As the Addis Abeba City Administration takes a leap to early childhood development programs, upcoming real estate and condominium houses are compelled to include daycares in their design while the existing ones are required to make room for accommodation.

The project early childhood development program which makes childcare institutions around home areas mandatory is closely monitored by the Mayor's Office Strategic Programs Bureau officials partnering with the city Women Children & Social Affairs, Public Service, Finance, Transport and Culture Arts & Tourism bureaus.

Although he did not disclose the amount, a significant financial investment was put forth to map out the program, according to Eshetayehu Kinfu (PhD), head of the strategic programs bureau at the Mayor's Office.

Meanwhile, the Women Children & Social Affairs Bureau took on the task of pushing up to 1,000 public offices to preserve room for childcare services.

For two years Eshetayehu and his team tried to identify the specific areas that should be addressed for the overall development of children under the age of six, will hold meetings at condominium sites with hopes to garner constructive feedback from residents.

"The plan is to make childcare accessible at a reasonable price," he told Fortune.

Over 600 condominium sites with residents that were relocated for development projects foresee daycare centres and playgrounds with the regulations getting the green light from the City Cabinet in mid-March. The City Administration built a daycare at the Ayat 49 condominium site and handed it over to the community in June as a pilot program.

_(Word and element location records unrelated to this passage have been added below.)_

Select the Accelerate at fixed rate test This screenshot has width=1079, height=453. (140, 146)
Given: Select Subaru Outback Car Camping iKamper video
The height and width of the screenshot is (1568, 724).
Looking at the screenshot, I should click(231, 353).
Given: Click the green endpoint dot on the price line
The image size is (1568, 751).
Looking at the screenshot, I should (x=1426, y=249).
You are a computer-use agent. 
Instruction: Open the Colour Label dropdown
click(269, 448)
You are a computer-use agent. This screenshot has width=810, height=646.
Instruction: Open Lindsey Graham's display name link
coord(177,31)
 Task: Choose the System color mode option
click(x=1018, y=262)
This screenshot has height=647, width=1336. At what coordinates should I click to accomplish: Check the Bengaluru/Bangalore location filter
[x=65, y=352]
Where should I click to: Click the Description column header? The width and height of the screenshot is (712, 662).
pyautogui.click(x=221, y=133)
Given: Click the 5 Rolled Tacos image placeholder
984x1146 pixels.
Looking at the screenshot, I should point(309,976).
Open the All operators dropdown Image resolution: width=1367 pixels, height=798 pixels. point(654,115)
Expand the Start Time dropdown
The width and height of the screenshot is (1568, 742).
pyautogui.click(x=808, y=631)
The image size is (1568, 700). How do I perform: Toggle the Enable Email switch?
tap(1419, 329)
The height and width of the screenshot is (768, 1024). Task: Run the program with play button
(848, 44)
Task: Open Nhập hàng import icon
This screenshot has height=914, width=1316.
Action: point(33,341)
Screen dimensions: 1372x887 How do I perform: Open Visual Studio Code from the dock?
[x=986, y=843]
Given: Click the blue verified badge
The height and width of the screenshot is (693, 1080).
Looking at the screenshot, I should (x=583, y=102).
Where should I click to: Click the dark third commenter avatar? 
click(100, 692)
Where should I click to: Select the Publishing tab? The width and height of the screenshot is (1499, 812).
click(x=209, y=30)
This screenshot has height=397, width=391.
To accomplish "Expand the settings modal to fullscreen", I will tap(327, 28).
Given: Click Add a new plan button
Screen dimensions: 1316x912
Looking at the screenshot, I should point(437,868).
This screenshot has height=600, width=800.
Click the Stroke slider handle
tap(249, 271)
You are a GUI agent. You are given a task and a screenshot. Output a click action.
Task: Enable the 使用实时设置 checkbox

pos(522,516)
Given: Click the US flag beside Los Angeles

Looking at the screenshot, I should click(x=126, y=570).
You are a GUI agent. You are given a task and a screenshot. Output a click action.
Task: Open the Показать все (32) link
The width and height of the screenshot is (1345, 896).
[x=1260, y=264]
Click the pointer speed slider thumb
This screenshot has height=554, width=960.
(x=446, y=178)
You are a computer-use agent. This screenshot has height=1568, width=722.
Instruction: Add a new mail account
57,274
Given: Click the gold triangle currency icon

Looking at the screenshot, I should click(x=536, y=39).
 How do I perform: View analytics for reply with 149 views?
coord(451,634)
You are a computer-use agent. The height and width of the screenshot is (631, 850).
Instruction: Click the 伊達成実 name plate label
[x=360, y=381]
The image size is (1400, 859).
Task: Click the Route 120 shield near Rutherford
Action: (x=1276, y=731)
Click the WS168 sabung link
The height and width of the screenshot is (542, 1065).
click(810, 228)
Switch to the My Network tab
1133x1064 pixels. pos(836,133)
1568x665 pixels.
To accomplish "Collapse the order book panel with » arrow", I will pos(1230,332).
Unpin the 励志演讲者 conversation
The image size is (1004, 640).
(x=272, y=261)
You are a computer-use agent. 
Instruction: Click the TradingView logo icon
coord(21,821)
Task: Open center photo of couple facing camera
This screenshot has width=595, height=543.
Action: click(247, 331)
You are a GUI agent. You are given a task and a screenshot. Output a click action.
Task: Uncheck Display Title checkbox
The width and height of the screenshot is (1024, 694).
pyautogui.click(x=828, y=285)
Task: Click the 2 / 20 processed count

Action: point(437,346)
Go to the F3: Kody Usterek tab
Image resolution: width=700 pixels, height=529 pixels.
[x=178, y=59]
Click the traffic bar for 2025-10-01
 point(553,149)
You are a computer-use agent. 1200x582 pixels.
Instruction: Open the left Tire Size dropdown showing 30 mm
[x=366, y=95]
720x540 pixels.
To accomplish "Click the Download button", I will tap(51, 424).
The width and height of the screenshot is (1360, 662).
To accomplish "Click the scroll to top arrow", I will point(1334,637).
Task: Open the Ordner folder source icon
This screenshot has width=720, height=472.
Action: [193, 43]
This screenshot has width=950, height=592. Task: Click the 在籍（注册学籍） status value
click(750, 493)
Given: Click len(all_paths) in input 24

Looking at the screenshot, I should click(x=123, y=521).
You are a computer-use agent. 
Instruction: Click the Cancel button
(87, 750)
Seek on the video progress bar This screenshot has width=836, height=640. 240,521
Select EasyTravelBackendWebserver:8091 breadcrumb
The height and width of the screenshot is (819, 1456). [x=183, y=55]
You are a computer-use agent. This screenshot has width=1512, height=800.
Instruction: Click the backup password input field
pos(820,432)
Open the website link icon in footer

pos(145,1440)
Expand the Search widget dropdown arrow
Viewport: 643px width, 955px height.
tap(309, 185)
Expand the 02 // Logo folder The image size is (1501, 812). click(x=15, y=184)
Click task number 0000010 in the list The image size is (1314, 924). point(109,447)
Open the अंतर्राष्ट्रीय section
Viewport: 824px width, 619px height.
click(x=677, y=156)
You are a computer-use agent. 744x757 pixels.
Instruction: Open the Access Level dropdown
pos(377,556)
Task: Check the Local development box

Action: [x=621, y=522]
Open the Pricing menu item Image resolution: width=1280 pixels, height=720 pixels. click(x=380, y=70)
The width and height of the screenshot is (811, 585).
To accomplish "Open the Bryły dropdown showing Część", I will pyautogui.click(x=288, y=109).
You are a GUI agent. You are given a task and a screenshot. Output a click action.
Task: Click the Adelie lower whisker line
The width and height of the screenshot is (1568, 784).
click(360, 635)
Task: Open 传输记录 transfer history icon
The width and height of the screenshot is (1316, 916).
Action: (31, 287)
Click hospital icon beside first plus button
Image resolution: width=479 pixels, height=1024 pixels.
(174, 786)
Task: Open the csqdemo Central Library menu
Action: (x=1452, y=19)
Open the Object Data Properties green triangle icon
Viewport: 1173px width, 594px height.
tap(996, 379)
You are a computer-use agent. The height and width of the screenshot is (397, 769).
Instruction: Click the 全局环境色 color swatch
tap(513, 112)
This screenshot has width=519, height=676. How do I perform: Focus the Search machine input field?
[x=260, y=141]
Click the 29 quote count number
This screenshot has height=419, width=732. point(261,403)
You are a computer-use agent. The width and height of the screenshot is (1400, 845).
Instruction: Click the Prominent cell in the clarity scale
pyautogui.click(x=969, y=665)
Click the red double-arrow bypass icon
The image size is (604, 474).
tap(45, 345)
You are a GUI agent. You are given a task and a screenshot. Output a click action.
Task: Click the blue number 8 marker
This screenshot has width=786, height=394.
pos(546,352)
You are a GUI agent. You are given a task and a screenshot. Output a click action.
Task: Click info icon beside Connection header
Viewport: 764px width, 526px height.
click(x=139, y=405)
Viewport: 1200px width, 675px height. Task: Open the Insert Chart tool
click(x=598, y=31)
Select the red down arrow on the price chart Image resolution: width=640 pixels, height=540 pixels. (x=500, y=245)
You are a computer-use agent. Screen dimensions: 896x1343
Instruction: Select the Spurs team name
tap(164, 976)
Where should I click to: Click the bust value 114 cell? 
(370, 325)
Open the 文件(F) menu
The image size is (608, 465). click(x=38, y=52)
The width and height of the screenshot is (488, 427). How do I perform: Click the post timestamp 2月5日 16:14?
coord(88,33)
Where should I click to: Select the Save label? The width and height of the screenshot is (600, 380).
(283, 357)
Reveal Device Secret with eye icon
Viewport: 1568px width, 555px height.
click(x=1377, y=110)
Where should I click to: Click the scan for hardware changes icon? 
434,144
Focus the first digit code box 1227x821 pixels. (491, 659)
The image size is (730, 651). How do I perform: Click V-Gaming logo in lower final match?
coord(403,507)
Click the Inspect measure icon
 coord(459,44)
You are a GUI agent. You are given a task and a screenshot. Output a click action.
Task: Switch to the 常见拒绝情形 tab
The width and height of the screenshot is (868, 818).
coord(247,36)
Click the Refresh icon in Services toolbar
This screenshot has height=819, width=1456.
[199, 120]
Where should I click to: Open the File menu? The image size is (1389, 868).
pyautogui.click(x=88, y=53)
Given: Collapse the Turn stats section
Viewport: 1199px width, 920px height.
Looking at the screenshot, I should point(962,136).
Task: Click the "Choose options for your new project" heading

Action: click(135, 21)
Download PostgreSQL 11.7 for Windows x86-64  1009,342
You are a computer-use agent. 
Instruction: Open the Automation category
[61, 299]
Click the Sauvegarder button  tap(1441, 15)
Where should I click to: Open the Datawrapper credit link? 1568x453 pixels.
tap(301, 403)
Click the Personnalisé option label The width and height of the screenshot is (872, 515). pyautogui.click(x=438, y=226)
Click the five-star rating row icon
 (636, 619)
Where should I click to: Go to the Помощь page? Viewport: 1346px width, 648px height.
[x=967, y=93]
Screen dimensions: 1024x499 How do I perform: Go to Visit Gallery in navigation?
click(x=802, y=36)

The Addis Abeba Food Medicine & Health Care Administration & Control Authority previously used to inspect close to 130 licensed daycare centres four times a year through its Wereda branches. However, with the new restructuring that shut down several branches, the checkup duration was cut by half and transferred to the central office.

According to Getachew Abebe, head of the licensing directorate, although the requirements are compounded to educational background and facility equipment, the inspection serves the best interest of the children and keeps them from being exposed to actual harm.

Sebelework Assefa is one of the administrative staff at the Mekanisa condominium site which houses 660 residents. She is ecstatic about the plan to begin a daycare facility with hopes that it will allow mothers to be able to go back to work.

Seblework recalls the homeowners' committee planned to offer the service through a licensed facility with a relatively lower offer a few years ago. However, the construction was put off by the Wereda administrators for lack of proper citation.

"They failed to understand the point," she said.

Although their idea was discarded back then, Seblework is pleased to witness it is revived again. Any approach that may provide parents relief while going back to work is endorsed, she said.

While the owners of private daycare facilities such as Happy Daycare echo the sentiment, they argue the business requires financial fluidity and constant regulation. The monthly rent for a villa house costs 60,000 Br while installations and operational costs round up to over half a billion Birr.

Children less than a year old are taken care of with a 5,500 Br monthly fee while the price decreases by 500 Br as they get older.

The owner Mahlet Wondimu decided to take it on as a business after experiencing unfortunate circumstances with her own child when she planned to go back to work after giving birth. Contrary to her expectations of flooding customers, the daycare only received 10 children in the past two months.

"I hope the new year brings better opportunities," she said.

Although the advantage of affordable daycares cannot be denied by working parents, experts like Mohammed Abdo, a social work instructor at Jimma University, indicate the benefits extend to the upbringing of children who adapt to the behaviour of their surroundings.

"It's better for children to be surrounded by people the same age," he said.

However, the lack of inspection, inadequate training of caretakers and the unventilated room he observed upon research have him worried. He urges authorities to double up on the uninformed inspection and enforce regulations in all sincerity.